Le ministre de l’Éducation nationale, Édouard Geffray, a révélé la mise en place d'un concours général des collèges, prévu pour janvier et février 2027. Cette initiative a pour but de « promouvoir l'excellence » et de créer une émulation parmi les élèves des collèges, comme le rapporte l'agence AFP.
À partir de l'automne 2026, chaque établissement scolaire aura la possibilité d'inscrire jusqu'à 10 % de ses élèves, tout en garantissant un équilibre entre filles et garçons, dans cinq disciplines : français, mathématiques, histoire-géographie, arts et numérique-codage. Cette diversité de matières vise à reconnaître et à encourager différents talents, sans tomber dans l'« élitisme », ont précisé des sources proches du ministère.
Les épreuves individuelles que les élèves devront passer seront chronométrées. Cependant, le projet est encore à l'étude. Sophie Vénétitay, secrétaire générale du Snes-FSU, a exprimé des réserves en déclarant : « Si ce concours devient une préfiguration de celui des lycées, il risque de favoriser une forme d'élitisme que notre système éducatif n'a pas besoin de promouvoir. » Selon elle, des enjeux plus pressants doivent être traités.

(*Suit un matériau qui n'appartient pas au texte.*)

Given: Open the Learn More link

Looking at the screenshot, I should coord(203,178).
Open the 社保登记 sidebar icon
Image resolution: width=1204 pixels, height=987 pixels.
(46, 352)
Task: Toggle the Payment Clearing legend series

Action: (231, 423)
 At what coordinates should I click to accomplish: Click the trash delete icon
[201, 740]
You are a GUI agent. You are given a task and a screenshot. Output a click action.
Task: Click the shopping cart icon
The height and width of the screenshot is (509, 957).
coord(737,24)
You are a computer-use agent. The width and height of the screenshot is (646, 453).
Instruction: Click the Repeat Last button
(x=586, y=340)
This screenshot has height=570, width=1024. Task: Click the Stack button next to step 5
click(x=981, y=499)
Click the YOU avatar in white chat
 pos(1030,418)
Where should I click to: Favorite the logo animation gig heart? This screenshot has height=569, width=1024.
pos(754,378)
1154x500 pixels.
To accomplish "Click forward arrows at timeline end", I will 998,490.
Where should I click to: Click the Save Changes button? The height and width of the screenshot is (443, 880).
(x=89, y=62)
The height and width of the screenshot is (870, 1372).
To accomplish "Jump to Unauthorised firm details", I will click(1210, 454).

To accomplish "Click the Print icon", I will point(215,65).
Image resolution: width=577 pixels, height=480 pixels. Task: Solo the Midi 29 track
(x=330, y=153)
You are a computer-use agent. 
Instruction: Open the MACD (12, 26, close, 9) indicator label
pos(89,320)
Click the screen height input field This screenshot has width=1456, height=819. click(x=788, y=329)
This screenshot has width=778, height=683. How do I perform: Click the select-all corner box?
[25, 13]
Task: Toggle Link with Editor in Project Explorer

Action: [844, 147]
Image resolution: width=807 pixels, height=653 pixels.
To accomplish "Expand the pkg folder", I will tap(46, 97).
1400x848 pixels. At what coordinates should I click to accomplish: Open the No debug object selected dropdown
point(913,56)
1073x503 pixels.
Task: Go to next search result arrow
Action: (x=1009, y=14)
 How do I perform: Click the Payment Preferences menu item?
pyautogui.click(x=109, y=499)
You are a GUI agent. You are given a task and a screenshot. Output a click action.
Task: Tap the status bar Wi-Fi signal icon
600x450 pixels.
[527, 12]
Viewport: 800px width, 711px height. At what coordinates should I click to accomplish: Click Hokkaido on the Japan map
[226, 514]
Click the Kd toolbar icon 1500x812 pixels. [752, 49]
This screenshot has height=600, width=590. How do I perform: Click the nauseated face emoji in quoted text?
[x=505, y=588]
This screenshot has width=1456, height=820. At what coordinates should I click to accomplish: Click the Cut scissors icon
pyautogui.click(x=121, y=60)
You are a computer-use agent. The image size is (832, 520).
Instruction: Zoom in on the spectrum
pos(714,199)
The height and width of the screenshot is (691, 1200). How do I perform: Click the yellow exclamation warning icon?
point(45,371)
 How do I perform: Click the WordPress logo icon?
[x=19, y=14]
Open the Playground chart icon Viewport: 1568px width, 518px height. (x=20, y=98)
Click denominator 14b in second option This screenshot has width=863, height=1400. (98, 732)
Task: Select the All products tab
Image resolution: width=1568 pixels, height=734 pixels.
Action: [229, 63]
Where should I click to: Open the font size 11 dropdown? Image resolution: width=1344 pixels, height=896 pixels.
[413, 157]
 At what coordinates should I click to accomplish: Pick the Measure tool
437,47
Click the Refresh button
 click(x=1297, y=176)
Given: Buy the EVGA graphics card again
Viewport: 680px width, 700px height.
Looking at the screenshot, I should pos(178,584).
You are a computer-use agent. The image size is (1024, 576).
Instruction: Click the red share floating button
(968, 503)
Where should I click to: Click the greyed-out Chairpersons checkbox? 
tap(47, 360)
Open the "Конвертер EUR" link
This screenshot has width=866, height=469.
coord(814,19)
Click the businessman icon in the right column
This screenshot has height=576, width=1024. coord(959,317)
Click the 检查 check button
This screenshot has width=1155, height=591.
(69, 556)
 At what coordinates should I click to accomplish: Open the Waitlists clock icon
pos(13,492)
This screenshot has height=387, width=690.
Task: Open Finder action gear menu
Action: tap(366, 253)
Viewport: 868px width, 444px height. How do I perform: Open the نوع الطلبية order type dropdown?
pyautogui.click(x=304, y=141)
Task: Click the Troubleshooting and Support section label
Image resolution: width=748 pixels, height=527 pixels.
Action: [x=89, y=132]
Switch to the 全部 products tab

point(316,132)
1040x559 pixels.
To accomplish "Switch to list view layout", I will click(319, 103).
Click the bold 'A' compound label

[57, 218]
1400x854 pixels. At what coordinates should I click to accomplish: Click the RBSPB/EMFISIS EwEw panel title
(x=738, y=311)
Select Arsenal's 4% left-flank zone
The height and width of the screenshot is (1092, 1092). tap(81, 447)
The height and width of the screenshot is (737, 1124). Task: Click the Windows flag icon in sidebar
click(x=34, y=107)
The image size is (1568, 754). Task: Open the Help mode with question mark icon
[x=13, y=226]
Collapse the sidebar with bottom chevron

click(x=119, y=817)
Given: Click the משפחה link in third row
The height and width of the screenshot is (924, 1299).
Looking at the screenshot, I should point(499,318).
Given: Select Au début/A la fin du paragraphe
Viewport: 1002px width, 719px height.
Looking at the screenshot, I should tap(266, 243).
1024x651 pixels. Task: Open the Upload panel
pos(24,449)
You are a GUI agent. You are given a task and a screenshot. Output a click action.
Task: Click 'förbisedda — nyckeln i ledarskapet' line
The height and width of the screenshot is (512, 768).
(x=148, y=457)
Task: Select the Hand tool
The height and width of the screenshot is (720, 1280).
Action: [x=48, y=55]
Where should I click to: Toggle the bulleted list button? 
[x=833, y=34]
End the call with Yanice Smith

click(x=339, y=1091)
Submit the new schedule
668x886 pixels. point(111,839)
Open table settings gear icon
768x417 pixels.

Cette année, Édouard Geffray s'attend à « une chute assez drastique du taux de réussite » du diplôme national du brevet (DNB), en raison des nouvelles modalités d'évaluation. En effet, la part de l'examen final a été augmentée à 60 %, tandis que le contrôle continu intégrera désormais des notes de la classe de troisième plutôt que du socle commun.
Le ministre a précédemment lancé le plan « Collège en progrès » pour soutenir les 800 collèges les plus en difficulté. Ces établissements, où plus de 40 % des élèves obtiennent moins de 8 sur 20 en français et mathématiques, bénéficieront d'un accompagnement renforcé à partir de septembre 2026. À l'occasion de sa visite du collège Louis-Guilloux à Montfort-sur-Meu en Ille-et-Vilaine, il présentera plus de détails sur ce programme ainsi que sur le nouveau concours.